- What to work on
In the listing below, the answer starts at the line that has "You are a computer-use agent. Image" and stops after the line that has "Select the 60,000"; please repeat that part exactly and nothing more.
--------------------------------------------------
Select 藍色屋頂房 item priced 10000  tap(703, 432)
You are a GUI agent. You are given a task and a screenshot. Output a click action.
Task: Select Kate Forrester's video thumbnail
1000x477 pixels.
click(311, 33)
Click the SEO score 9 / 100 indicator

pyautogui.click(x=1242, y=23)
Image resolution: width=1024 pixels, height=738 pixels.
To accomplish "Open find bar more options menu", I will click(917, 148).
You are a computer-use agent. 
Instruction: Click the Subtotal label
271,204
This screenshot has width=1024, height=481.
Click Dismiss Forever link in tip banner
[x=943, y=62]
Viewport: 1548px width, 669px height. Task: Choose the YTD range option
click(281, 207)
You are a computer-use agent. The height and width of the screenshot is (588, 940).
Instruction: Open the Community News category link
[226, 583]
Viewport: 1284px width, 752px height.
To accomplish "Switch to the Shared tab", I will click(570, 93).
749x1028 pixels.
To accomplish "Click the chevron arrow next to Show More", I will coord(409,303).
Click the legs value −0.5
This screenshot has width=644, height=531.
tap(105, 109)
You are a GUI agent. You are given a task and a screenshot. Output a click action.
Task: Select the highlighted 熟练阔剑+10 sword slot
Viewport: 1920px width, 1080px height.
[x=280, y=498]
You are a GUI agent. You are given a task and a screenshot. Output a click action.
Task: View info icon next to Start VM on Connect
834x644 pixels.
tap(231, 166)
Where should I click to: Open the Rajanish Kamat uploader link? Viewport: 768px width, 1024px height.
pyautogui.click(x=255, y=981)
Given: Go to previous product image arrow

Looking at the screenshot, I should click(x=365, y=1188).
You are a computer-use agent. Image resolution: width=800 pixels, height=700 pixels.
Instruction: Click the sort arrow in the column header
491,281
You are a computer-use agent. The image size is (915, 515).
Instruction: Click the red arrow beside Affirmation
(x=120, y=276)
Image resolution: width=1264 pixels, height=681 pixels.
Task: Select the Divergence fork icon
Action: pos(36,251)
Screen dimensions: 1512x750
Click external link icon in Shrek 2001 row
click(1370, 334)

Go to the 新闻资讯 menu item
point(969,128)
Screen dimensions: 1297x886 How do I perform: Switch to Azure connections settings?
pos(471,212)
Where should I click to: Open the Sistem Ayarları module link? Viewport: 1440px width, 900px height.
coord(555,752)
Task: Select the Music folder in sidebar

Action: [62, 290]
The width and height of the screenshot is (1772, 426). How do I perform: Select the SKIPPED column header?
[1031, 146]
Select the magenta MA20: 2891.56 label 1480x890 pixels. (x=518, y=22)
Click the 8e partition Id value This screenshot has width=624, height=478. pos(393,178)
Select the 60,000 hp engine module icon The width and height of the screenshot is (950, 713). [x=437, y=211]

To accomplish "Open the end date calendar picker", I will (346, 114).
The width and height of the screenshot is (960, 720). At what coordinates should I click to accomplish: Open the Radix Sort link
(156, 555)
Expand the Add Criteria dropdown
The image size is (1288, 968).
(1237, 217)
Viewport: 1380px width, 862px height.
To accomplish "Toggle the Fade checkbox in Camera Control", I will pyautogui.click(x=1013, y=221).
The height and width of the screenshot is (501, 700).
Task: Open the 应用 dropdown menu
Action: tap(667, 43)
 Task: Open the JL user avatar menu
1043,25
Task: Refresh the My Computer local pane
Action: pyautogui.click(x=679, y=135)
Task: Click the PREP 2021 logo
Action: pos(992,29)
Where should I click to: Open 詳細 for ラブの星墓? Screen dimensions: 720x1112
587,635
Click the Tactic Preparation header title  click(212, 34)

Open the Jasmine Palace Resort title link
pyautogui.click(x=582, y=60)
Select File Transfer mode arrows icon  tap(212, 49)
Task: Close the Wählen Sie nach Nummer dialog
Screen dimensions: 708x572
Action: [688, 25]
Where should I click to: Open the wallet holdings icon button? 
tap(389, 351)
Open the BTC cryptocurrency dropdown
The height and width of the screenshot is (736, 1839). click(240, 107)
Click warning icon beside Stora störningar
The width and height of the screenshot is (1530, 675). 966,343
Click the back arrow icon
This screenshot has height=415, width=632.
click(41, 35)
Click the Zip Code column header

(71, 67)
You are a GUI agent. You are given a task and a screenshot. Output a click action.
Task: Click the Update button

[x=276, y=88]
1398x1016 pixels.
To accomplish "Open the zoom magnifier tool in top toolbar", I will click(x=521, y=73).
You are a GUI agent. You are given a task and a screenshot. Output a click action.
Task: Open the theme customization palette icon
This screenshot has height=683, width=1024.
--------------------------------------------------
- Task solution
You are a computer-use agent. Image resolution: width=800 pixels, height=700 pixels.
Instruction: Click the sort arrow in the column header
491,281
You are a computer-use agent. The image size is (915, 515).
Instruction: Click the red arrow beside Affirmation
(x=120, y=276)
Image resolution: width=1264 pixels, height=681 pixels.
Task: Select the Divergence fork icon
Action: pos(36,251)
Screen dimensions: 1512x750
Click external link icon in Shrek 2001 row
click(1370, 334)

Go to the 新闻资讯 menu item
point(969,128)
Screen dimensions: 1297x886 How do I perform: Switch to Azure connections settings?
pos(471,212)
Where should I click to: Open the Sistem Ayarları module link? Viewport: 1440px width, 900px height.
coord(555,752)
Task: Select the Music folder in sidebar

Action: [62, 290]
The width and height of the screenshot is (1772, 426). How do I perform: Select the SKIPPED column header?
[1031, 146]
Select the magenta MA20: 2891.56 label 1480x890 pixels. (x=518, y=22)
Click the 8e partition Id value This screenshot has width=624, height=478. pos(393,178)
Select the 60,000 hp engine module icon The width and height of the screenshot is (950, 713). [x=437, y=211]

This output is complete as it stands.